The decree of the court below went too far. This arose, doubtless, from misapprehension on the part of the learned chancellor of the opinions in these cases in 80 Miss. 688, 32 South. 287. Whatever damage the appellees in these two cases have sustained by . reason of defective quality in the grain, or by reason of any shortage in the grain delivered to appellees covered by the bills of lading, they may recover, but they cannot recover from this appellant any damage which they may have sustained by reason of the failure of the Smith Grain Company to ship grain which it had contracted to ship. That failure on the part of the Smith Grain Company to deliver to these appellees other shipments of grain than those covered by the bills of lading in these two specific cases, purchased by the appellant, is a breach of the contract between the appellees and the Smith Grain Company, but is no breach of contract on the part of the appellant. The appellant simply had nothing to do with those contracts. It is in no way connected with the breach of those contracts by the Smith Grain Company. The ground on which recovery is allowed against appellant for defective quality and shortage in quantity of the particular grain covered by the bills of lading bought by the appellant is that as to such grain the appellant has been contractually substituted as the vendor of all such grain in place of the Smith Grain Company, and, of course, must answer as any other vendor would answer for defects in quality and for shortage in quantity. But there is no contractual relation whatever between the appellant bank and either of the appellees or the Smith Grain Company as to any other grain than such grain as the appellant bought the bills of lading for.

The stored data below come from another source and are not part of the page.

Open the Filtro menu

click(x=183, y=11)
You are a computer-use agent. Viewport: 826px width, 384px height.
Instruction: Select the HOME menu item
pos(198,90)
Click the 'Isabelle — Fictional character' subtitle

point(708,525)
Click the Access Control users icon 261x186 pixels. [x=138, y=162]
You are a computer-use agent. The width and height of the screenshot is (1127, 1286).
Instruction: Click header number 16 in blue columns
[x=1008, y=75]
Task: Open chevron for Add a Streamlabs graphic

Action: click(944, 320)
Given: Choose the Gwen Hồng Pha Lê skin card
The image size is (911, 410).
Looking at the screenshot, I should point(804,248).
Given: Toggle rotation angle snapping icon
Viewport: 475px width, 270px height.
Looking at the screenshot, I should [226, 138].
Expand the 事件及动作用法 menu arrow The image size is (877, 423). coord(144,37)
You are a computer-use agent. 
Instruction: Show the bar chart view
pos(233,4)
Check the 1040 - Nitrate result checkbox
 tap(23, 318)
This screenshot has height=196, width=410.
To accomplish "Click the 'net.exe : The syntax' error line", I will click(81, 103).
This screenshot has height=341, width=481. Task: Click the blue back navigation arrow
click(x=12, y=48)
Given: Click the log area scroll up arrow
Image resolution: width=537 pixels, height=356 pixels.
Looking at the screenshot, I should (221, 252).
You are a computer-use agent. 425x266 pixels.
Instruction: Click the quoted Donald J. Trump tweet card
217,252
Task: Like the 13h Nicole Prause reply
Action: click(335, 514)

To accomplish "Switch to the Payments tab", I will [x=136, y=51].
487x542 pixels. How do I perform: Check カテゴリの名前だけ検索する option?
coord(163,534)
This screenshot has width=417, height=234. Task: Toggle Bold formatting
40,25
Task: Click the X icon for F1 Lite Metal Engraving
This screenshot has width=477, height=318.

The appellant has no concern with the failure of the Smith Grain Company to carry out its contracts to ship indefinitely other carloads of grain which it may have contracted with the appellees to ship. The distinction is plain. Miller v. Bank, 76 Miss., 84 (s.c., 23 South., 439), and the cases from Texas, Missouri and North Carolina cited by us in the former opinion show what we mean. They are all cases in which the bank had become, by purchase of the bills of lading, the. substituted vendor of the grain covered by such bills of lading, and that is the whole extent of our former opinions.

Reversed and remanded.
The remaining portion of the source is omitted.